Penemuan ini tidak hanya menantang pemahaman kita tentang ingatan, namun juga membuka jalan baru untuk meningkatkan pembelajaran dan mengobati gangguan terkait ingatan. Kukushkin menyarankan bahwa di masa depan, kita mungkin perlu mempertimbangkan apa yang “diingat” oleh sel-sel lain di tubuh untuk menjaga fungsi kesehatannya.
“Penemuan ini membuka pintu baru untuk memahami cara kerja memori dan dapat mengarah pada cara yang lebih baik untuk meningkatkan pembelajaran dan mengatasi masalah memori,” penulis studi menyimpulkan. “Pada saat yang sama, hal ini menunjukkan bahwa di masa depan, kita perlu memperlakukan tubuh kita lebih seperti otak – misalnya, pertimbangkan apa yang pankreas kita ingat tentang pola makan kita di masa lalu untuk menjaga kadar glukosa darah yang sehat atau pertimbangkan apa yang terjadi. sel kanker mengingat pola kemoterapi.”

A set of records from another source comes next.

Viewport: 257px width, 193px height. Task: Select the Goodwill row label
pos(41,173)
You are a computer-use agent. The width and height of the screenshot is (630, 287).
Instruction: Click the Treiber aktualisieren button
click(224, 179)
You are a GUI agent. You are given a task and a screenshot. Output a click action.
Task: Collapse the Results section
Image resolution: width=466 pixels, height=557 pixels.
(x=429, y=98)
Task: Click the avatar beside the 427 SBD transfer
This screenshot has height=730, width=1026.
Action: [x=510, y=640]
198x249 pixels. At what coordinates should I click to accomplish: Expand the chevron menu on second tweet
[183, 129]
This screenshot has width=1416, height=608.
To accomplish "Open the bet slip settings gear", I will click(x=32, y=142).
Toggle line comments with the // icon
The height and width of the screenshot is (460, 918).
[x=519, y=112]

Ketika komunitas ilmiah bergulat dengan implikasi dari karya inovatif ini, satu hal yang jelas: pemahaman kita tentang kemampuan luar biasa tubuh manusia akan mengalami transformasi besar.
Ringkasan Makalah
Metodologi
Dalam studi ini, para peneliti mengeksplorasi apakah sel-sel non-neural manusia dapat menunjukkan “efek pembelajaran berjarak”, sebuah fenomena yang umum terjadi pada hewan di mana penyebaran peristiwa pembelajaran dari waktu ke waktu menghasilkan ingatan yang lebih kuat daripada belajar secara bersamaan. Mereka menggunakan dua jenis garis sel non-saraf, yang secara khusus dimodifikasi agar menyala sebagai respons terhadap sinyal pembelajaran, yang menyimulasikan “memori”. Untuk mengaktifkan sel-sel ini, mereka menerapkan bahan kimia tertentu yang meniru sinyal yang diketahui memicu proses memori. Dengan menyesuaikan waktu dan pengulangan sinyal-sinyal ini, mereka menguji apakah sel dapat “mengingat” lebih baik dengan interval yang diberi jarak.
Hasil Utama
Studi tersebut menunjukkan bahwa sel yang diberi sinyal pembelajaran dengan beberapa jarak memiliki respons yang lebih kuat dibandingkan sel yang diberi satu pulsa besar. Perbedaan ini serupa dengan bagaimana sesi belajar dengan jarak tertentu bekerja lebih baik daripada sesi belajar yang padat untuk retensi jangka panjang dalam pembelajaran manusia. Sel-sel dengan perlakuan yang diberi jarak menunjukkan aktivitas yang lebih tinggi dan lebih tahan lama pada protein memori utama, menunjukkan bahwa bahkan sel-sel non-saraf pun dapat meniru perilaku seperti memori.
Keterbatasan Studi
Meskipun menarik, penelitian ini menggunakan garis sel non-saraf di laboratorium terkontrol. Pengaturan ini mungkin tidak sepenuhnya menangkap kompleksitas proses saraf yang sebenarnya. Selain itu, bahan kimia spesifik yang digunakan untuk merangsang sel lebih sederhana dibandingkan jangkauan sinyal pada organisme hidup. Terakhir, apakah temuan ini berlaku untuk memori kompleks pada manusia atau hewan masih belum pasti.
Diskusi & Kesimpulan
Studi ini memperluas pemahaman kita tentang memori dengan menyarankan bahwa proses mirip memori dapat terjadi pada sel non-saraf. Hal ini dapat menginspirasi cara-cara baru untuk mempelajari memori tanpa menggunakan sel saraf, yang berpotensi mengarah pada model penelitian yang lebih efisien. Ini juga mengisyaratkan kemungkinan memanipulasi proses seluler serupa untuk perawatan di masa depan terkait dengan gangguan memori atau kognitif.
Pendanaan & Pengungkapan
Penelitian ini didanai oleh National Institutes of Health (hibah no. 1R01MH120300-01A1). Para penulis mengungkapkan tidak ada konflik kepentingan.